Ибо здесь — роза, на скале или в долине, любовница соловья, дева, для которой его звуки, тысячи его песней слышны в высоте, цветет, краснея от рассказов соловья: его царица, царица садов, его роза, не сгибаемая ветрами, не оледеняемая снегами, далеко от зимы западной, благословляемая каждым временем года и каждым зефиром, подарок природы — аромат отдает небу в сладчайшем благоухании. Она признательно возвращает и лучшие свои цветы улыбающемуся небу, с благовонным вздохом.

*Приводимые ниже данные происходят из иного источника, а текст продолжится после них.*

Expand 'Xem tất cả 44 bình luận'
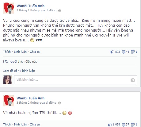Screen dimensions: 141x127 (19, 71)
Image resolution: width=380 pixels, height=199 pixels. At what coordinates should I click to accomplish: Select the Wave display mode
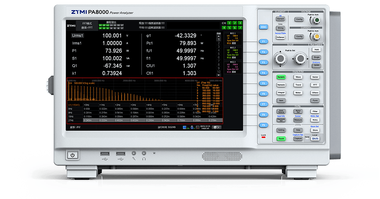tap(298, 77)
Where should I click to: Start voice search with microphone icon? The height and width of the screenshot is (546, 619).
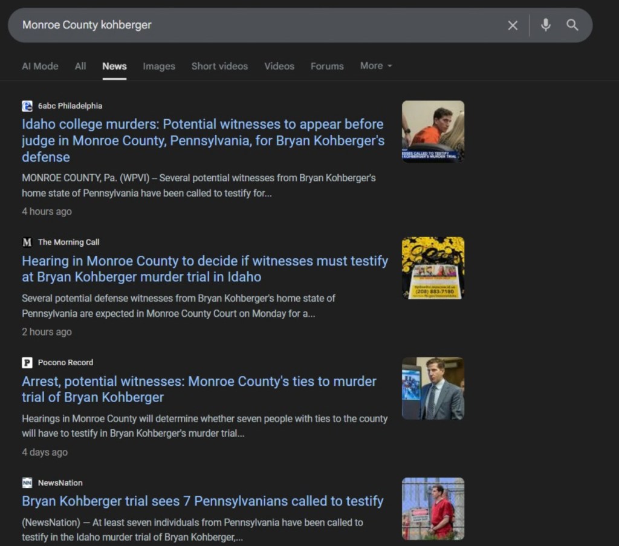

И много здесь летних цветов, и много тени, которую любовь желала бы разделить, и многие есть пещеры, манящие к отдохновенью, которые служат вертепом для разбойника, коего ладья, пристав к скрытой здесь гавани, ждет мирного корабля, пока не услышит гитару веселого моряка, пока не увидит вечернюю звезду. Тогда, укрываясь с своим веслом под тенью скалистого берега, кидается ночной грабитель на добычу свою и переменяет песни с гитарой на отчаянные крики. Странно, что где природа создала жилище достойное богов, и смешала, истощила всё прекрасное в этом раю, здесь человек, живущий разрушением, хочет обращать его в дикую пустыню и попирает, подобно бессловесному животному, каждый цветок, который не сто́ит ниже часа трудов и не требует помощи ничьей руки, дабы расстилаться в волшебной стране сей, но выходит, растет, отвергая всякое старание, и только молит, чтоб его пощадили.